Don’t eat any mushrooms you find in the woods unless you really, seriously know what you’re doing or have someone with you who does. Don’t come crying to me if you do and it doesn’t work out. If you do, and it doesn’t work out, and you find yourself violently expelling the entire contents of your digestive system, go to the hospital. You’ll live, and if nothing else you’ll have a very interesting story.

In the Woods Today: Will-o-Wisp

This one was too long for a tweet.

IMG_2533

Windy and warm in the woods today. Not like yesterday, when the wind shifted and died and came to life again and gusted in such a way that everywhere around me trees creaked and branches clattered and I could tell thereby that I wasn’t actually surrounded by distantly laughing children, barking dogs and shouting men even though that’s just what it sounded like. Not so today: a west wind, strong and steady. I biked out to this peninsula I like that sticks out into lake and swamp and hosts a half dozen huge old red oaks. Last year it suffered a brushfire, but the oaks survived. Aspens rise from the marshy ground to the west. I climbed my favorite oak. I heard a voice. Loud, not quite clear, but almost: “not my lake”, I thought I heard the first few times. No—the first few times I thought it was a pine tree creaking.

No kidding it’s not your lake, I thought, it’s everybody’s. Fuck off.

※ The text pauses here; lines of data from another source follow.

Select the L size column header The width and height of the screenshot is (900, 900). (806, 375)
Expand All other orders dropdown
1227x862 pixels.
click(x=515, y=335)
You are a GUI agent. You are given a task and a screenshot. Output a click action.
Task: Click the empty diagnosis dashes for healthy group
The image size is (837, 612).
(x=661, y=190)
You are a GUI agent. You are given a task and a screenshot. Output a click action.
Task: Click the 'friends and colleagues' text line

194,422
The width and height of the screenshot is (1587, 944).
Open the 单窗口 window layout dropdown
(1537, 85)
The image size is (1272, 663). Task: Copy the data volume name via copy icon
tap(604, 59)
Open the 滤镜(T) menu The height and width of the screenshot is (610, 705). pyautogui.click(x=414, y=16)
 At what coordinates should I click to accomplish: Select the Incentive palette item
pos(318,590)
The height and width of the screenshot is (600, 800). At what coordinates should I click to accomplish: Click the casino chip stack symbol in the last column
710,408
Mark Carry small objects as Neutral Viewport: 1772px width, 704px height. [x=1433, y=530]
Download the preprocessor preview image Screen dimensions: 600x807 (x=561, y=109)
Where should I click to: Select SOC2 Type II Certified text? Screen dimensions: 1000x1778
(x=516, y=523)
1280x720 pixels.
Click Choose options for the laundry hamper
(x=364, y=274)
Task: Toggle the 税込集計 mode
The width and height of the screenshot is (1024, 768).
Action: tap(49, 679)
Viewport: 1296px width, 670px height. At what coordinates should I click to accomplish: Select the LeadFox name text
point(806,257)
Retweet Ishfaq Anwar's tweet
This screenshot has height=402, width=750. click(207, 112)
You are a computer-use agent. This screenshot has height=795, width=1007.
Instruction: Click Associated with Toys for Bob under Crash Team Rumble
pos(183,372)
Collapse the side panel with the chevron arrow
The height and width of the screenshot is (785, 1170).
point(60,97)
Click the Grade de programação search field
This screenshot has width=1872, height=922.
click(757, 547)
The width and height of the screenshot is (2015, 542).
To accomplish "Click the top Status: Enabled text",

Then, maybe the tenth time, I heard “Caught my leg”, and then for the next twenty or so repetitions, clearer all the time. I stared across pond and marsh. It wouldn’t have done any good to yell—the wind was right in my face. I couldn’t see anyone. I scrambled down out of the tree and started into the marsh. Ice, that slickly clouded ice you only get when it’s been below freezing for weeks and then suddenly well above for three days straight. Twenty paces, no sign of anybody, I realize I am doing exactly what the will-o-wisp would want. His leg is stuck? What’s going to happen to me? So, temperately, but with a twinge that I’m abandoning some poor guy, I turn back. The shouts keep coming as I walk the quarter mile back to my bike. Keep yelling, I thought furiously at him, or I’m never going to find you, as I slogged through thick mud onto the west trail, a mile and a half clockwise around the marsh until I was on the far side of where I thought I’d heard him. I left my bike and plunged into thick brush. Now I was windward of him, so I started yelling. I followed deer trails, meandering all along the shore and out onto another little marshy peninsula I hadn’t known was there, then further out among the ice. I climbed another tree. I kept yelling, kept looking. I clung there in the tree, listening.

Nothing. Wind.

Rarely have I gotten so thorn-scratched and covered in muck for so little. Stupid will-o-wisp.